## [Description of the task]
Could you rewrite the records below as a numbered list, beginning at the line that contains "Viewport: 1703px width, 583px height." and stopping after the line that contains "Looking at the screenshot, I should pos(192,18).", with any blank lines left out?

Extracted data entries

—————

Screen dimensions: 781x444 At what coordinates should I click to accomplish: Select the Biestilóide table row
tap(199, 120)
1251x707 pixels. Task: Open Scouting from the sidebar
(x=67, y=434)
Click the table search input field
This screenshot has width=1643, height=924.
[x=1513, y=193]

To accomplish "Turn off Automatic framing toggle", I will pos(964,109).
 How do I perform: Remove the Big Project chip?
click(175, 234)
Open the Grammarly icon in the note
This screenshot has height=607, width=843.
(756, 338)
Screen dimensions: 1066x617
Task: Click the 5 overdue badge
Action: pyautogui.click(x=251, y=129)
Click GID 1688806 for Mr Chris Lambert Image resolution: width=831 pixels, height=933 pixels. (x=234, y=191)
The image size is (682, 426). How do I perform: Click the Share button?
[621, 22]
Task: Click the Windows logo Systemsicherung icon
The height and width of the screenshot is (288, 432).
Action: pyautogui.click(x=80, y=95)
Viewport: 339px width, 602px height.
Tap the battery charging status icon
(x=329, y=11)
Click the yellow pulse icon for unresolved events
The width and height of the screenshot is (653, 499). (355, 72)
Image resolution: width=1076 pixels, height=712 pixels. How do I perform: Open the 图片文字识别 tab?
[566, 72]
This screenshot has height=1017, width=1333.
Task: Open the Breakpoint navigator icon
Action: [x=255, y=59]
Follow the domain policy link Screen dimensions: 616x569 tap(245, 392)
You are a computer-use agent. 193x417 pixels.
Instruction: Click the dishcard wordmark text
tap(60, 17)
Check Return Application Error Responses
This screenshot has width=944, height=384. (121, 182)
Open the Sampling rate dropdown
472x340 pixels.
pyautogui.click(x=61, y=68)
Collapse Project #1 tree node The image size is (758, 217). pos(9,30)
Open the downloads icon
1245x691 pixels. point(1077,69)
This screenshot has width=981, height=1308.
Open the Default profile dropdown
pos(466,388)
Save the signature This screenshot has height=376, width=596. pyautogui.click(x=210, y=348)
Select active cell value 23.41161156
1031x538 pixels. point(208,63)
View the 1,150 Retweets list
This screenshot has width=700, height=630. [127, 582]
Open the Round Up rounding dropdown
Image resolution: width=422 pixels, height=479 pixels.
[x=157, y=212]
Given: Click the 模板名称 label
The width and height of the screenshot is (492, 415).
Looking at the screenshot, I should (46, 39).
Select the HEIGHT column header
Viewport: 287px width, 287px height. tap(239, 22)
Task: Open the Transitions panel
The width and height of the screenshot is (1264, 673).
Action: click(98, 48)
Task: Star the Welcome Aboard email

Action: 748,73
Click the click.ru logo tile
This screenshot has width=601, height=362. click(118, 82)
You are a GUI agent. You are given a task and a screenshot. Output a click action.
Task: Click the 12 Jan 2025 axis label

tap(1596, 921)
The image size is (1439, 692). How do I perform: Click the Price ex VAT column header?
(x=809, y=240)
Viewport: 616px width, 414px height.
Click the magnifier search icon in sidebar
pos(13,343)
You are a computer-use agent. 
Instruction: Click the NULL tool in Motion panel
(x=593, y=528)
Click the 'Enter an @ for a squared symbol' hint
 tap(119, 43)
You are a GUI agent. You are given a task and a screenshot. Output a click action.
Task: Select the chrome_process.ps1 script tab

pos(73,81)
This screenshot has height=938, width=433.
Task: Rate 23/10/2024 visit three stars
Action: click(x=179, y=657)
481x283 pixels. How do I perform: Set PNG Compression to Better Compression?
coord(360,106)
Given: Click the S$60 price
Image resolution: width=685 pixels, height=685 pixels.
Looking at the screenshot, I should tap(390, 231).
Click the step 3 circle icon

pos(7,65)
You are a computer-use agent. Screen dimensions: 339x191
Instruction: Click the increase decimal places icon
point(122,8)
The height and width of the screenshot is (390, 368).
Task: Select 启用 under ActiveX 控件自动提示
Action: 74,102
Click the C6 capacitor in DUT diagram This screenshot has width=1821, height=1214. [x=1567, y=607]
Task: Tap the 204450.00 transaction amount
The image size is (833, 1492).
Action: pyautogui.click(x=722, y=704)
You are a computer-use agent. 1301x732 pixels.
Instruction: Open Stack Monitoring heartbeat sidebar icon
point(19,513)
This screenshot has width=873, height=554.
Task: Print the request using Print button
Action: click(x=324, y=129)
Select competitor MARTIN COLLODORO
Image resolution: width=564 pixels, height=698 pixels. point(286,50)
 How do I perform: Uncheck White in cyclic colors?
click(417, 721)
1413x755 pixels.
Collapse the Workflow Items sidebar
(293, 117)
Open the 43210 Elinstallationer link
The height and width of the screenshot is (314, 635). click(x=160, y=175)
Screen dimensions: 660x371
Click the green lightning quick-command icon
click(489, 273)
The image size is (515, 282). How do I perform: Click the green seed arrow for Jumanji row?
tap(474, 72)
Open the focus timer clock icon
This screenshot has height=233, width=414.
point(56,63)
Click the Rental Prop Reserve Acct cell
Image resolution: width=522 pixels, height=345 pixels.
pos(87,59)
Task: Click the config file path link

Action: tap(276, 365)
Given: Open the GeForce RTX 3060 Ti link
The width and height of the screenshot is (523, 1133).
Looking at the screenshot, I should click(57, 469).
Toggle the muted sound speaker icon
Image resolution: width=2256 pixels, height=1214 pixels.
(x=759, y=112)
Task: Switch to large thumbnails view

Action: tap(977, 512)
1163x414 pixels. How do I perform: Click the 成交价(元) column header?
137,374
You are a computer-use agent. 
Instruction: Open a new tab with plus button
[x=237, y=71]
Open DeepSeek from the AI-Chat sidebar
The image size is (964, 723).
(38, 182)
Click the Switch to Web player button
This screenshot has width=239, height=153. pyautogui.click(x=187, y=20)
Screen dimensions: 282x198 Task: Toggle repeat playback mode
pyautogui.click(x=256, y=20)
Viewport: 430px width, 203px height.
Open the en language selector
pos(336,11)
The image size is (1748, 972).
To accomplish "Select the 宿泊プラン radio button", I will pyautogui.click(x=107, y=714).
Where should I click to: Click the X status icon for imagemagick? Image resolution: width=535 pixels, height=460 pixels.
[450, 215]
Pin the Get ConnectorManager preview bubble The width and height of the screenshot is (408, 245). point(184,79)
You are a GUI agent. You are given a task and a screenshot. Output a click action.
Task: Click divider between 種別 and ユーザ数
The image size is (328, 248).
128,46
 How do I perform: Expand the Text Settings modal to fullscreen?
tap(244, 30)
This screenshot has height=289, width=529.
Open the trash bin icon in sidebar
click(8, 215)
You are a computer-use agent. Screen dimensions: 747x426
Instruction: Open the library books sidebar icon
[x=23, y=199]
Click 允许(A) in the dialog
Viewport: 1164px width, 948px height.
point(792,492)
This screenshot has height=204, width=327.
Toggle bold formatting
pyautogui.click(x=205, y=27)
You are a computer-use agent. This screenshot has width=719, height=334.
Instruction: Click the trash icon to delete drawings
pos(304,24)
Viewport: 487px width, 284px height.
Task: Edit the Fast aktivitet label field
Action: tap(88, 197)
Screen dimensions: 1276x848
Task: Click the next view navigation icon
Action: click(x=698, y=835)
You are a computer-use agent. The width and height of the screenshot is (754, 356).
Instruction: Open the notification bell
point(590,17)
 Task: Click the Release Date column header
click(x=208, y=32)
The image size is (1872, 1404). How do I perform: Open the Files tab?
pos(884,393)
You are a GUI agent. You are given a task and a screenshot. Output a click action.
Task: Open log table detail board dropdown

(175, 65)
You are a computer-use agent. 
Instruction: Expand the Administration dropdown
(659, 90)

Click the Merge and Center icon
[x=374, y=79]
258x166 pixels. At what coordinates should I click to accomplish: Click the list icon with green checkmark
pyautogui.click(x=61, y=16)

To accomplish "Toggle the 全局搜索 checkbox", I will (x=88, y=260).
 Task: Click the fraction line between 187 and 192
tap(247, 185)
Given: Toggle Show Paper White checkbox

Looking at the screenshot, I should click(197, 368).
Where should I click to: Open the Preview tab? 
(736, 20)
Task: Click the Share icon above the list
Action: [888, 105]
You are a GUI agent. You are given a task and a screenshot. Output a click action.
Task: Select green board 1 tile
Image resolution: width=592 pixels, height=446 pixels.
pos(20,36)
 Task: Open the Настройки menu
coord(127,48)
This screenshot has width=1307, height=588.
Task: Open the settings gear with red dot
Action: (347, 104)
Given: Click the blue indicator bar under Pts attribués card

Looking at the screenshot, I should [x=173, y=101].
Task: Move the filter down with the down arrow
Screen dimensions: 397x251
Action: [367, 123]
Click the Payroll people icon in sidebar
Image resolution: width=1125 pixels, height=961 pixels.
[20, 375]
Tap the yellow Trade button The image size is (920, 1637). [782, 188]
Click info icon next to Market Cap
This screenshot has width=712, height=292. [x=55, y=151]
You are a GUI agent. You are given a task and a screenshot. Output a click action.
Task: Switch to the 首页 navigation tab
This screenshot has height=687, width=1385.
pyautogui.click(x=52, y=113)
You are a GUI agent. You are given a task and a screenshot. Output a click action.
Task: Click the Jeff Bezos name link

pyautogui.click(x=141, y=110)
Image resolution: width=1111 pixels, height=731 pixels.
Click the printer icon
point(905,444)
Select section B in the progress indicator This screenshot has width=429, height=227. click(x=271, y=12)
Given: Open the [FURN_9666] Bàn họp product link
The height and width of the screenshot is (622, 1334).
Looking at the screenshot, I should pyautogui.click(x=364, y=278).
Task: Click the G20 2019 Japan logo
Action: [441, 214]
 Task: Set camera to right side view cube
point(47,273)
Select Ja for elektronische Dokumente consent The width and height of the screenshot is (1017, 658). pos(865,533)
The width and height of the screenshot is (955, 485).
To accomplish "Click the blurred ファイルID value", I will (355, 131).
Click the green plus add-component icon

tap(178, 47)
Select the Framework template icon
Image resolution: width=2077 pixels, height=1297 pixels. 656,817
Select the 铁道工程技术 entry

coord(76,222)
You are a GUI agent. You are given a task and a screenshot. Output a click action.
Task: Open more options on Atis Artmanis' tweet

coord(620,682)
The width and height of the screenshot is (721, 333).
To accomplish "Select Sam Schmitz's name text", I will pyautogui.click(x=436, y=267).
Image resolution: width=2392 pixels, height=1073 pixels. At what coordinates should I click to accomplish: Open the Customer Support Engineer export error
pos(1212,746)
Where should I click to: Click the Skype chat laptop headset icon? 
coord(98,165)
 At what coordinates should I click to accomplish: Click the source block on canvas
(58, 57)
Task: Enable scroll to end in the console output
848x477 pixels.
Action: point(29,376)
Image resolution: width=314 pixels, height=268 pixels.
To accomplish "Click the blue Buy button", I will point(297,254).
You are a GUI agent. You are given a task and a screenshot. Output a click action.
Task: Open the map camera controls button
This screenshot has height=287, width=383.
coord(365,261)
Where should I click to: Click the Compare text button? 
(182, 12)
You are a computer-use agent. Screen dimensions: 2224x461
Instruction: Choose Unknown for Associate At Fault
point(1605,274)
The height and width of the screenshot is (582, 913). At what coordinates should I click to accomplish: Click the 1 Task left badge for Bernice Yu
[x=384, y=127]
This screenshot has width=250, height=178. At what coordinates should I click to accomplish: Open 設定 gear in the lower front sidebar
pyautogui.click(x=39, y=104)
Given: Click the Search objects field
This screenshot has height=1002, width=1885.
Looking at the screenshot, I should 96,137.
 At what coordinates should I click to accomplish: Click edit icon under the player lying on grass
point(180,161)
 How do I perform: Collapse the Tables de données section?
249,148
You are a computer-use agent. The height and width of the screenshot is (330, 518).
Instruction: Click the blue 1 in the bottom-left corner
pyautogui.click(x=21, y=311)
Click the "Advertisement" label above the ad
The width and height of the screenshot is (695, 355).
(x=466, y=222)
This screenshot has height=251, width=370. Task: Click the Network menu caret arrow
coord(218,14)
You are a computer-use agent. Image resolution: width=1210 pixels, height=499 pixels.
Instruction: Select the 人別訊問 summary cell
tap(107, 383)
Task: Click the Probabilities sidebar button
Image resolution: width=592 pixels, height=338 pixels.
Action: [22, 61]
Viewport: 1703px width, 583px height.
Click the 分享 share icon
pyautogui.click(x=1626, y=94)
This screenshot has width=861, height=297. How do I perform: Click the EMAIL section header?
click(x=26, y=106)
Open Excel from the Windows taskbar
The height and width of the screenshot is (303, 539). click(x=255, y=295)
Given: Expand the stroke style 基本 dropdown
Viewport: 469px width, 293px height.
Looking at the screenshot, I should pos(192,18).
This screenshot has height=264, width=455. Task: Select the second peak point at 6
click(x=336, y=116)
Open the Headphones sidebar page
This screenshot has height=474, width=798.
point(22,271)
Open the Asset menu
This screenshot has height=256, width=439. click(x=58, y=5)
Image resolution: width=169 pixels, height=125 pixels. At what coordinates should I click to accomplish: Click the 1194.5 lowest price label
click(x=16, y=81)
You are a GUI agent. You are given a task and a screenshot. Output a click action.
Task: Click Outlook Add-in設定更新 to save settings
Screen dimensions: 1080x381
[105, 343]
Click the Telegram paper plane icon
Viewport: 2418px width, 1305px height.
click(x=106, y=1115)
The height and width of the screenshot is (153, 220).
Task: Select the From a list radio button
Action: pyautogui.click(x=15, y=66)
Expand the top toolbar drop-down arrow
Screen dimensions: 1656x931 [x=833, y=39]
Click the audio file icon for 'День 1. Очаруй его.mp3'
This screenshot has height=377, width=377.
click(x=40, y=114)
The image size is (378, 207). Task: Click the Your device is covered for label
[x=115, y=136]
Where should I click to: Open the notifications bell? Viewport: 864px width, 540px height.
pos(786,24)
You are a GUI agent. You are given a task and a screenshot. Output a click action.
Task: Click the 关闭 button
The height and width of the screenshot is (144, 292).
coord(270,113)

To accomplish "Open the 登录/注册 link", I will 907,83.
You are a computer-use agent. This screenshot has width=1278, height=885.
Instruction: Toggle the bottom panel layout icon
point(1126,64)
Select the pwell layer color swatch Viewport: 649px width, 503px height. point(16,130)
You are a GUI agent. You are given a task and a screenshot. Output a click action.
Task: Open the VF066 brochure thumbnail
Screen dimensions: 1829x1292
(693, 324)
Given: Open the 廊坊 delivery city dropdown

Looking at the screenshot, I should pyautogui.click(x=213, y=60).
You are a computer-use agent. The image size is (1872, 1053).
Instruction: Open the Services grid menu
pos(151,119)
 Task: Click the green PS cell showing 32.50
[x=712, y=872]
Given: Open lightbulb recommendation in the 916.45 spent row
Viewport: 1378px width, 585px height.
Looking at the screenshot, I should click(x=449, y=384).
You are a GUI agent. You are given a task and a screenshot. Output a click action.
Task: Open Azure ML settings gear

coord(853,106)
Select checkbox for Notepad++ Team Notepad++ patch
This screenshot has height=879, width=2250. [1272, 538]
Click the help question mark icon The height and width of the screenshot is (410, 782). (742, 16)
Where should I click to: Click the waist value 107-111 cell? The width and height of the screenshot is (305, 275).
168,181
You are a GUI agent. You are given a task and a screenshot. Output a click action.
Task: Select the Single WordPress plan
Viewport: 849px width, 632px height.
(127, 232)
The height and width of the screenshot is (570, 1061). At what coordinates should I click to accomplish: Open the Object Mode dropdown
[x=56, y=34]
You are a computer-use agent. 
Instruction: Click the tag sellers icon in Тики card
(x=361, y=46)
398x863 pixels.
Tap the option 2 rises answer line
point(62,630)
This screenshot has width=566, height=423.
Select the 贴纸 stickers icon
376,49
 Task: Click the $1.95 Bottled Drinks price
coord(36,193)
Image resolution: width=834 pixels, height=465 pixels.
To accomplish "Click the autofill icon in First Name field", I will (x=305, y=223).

—————

## [Correct response]
1. Viewport: 1703px width, 583px height.
2. Click the 分享 share icon
3. pyautogui.click(x=1626, y=94)
4. This screenshot has width=861, height=297. How do I perform: Click the EMAIL section header?
5. click(x=26, y=106)
6. Open Excel from the Windows taskbar
7. The height and width of the screenshot is (303, 539). click(x=255, y=295)
8. Given: Expand the stroke style 基本 dropdown
9. Viewport: 469px width, 293px height.
10. Looking at the screenshot, I should pos(192,18).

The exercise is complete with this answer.